The students were each graded on how well they performed in their own disciplines. For instance, the journalism student was graded on the detailed business plan – more than 100 pages – that was written at the end of the course, Munley says.
Now that a plan for a course has been created, Sterrett will use it to try to raise the capital funds to build it.
“It’s much more compelling because it was actually designed by students on campus,” he says. “It’s a much easier product to sell and talk about with great enthusiasm.”
One of the students in the group was on the golf team, so he already had an understanding of how courses are laid out.
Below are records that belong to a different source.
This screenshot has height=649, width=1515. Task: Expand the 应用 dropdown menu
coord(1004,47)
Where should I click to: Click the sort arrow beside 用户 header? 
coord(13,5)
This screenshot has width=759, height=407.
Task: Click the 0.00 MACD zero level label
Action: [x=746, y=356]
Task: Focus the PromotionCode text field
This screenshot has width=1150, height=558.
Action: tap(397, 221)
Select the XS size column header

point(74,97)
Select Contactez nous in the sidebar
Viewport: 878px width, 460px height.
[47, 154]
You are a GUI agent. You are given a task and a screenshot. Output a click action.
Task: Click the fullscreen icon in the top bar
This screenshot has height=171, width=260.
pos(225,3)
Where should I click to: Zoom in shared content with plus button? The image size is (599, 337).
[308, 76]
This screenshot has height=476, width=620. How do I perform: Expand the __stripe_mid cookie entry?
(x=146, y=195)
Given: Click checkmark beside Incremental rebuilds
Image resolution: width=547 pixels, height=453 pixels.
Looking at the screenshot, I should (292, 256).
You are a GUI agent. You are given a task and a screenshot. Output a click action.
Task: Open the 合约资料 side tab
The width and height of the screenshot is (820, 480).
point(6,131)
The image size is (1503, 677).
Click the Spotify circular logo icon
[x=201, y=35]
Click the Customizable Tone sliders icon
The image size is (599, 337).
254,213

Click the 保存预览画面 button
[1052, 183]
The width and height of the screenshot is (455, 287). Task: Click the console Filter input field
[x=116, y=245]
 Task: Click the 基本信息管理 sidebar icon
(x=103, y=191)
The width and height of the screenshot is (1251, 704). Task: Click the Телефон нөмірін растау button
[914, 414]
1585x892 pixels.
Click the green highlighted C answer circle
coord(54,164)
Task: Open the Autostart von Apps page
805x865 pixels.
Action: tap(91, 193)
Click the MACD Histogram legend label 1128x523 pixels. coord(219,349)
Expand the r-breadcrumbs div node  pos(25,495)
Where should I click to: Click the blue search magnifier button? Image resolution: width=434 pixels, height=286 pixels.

The fact that he knew a lot about golf was very helpful at times, Munley says.
But on the other hand, there was a student who didn’t know what a green or a par 3 was, Sterrett says, adding they all toured local courses and put hours of research into the project.
When they made their final presentation, which was open to the public, the students really had to prove to the audience that they learned something about golf courses.
“There was a lot of exchange at final presentation with people asking things like, ‘did you include enough long holes?’” Sterrett says. “The kids had to tell them, this is a practice facility; we’re not going to have any pro tournaments here.”
If built, course would be used by the university’s men’s and women’s NCAA Division 1 golf teams, as well as other students, for practice.
“That’s important to the people in the class,” Munley says. “The course will be used by future Lehigh students.”